[RECORDS]:

※

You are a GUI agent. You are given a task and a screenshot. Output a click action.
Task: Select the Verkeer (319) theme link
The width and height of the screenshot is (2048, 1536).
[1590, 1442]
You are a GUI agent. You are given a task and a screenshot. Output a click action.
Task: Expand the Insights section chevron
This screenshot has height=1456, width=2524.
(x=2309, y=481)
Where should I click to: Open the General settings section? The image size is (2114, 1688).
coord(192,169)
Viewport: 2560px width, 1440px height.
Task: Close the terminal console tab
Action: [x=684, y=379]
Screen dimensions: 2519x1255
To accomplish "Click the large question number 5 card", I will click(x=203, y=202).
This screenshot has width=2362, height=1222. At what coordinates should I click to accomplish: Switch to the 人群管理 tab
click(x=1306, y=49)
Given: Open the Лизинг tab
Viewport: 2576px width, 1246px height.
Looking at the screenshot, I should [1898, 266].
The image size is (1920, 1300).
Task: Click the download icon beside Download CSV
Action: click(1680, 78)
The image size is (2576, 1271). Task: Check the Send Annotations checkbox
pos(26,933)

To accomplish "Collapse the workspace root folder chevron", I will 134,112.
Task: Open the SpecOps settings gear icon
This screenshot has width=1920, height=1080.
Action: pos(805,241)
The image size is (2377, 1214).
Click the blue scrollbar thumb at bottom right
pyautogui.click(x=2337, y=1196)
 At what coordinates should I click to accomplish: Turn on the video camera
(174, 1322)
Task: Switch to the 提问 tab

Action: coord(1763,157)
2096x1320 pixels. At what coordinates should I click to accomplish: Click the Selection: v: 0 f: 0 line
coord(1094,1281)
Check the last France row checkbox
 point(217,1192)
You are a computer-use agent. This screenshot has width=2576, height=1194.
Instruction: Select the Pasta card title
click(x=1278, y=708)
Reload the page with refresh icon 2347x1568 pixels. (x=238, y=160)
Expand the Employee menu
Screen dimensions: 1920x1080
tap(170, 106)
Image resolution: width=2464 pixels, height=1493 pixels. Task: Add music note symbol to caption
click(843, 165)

※

[TASK ITEM]: Line by line, restate the data exactly.

[ANSWER AREA]:
You are a GUI agent. You are given a task and a screenshot. Output a click action.
Task: Select the Verkeer (319) theme link
The width and height of the screenshot is (2048, 1536).
[1590, 1442]
You are a GUI agent. You are given a task and a screenshot. Output a click action.
Task: Expand the Insights section chevron
This screenshot has height=1456, width=2524.
(x=2309, y=481)
Where should I click to: Open the General settings section? The image size is (2114, 1688).
coord(192,169)
Viewport: 2560px width, 1440px height.
Task: Close the terminal console tab
Action: [x=684, y=379]
Screen dimensions: 2519x1255
To accomplish "Click the large question number 5 card", I will click(x=203, y=202).
This screenshot has width=2362, height=1222. At what coordinates should I click to accomplish: Switch to the 人群管理 tab
click(x=1306, y=49)
Given: Open the Лизинг tab
Viewport: 2576px width, 1246px height.
Looking at the screenshot, I should [1898, 266].
The image size is (1920, 1300).
Task: Click the download icon beside Download CSV
Action: click(1680, 78)
The image size is (2576, 1271). Task: Check the Send Annotations checkbox
pos(26,933)

To accomplish "Collapse the workspace root folder chevron", I will 134,112.
Task: Open the SpecOps settings gear icon
This screenshot has width=1920, height=1080.
Action: pos(805,241)
The image size is (2377, 1214).
Click the blue scrollbar thumb at bottom right
pyautogui.click(x=2337, y=1196)
 At what coordinates should I click to accomplish: Turn on the video camera
(174, 1322)
Task: Switch to the 提问 tab

Action: coord(1763,157)
2096x1320 pixels. At what coordinates should I click to accomplish: Click the Selection: v: 0 f: 0 line
coord(1094,1281)
Check the last France row checkbox
 point(217,1192)
You are a computer-use agent. This screenshot has width=2576, height=1194.
Instruction: Select the Pasta card title
click(x=1278, y=708)
Reload the page with refresh icon 2347x1568 pixels. (x=238, y=160)
Expand the Employee menu
Screen dimensions: 1920x1080
tap(170, 106)
Image resolution: width=2464 pixels, height=1493 pixels. Task: Add music note symbol to caption
click(843, 165)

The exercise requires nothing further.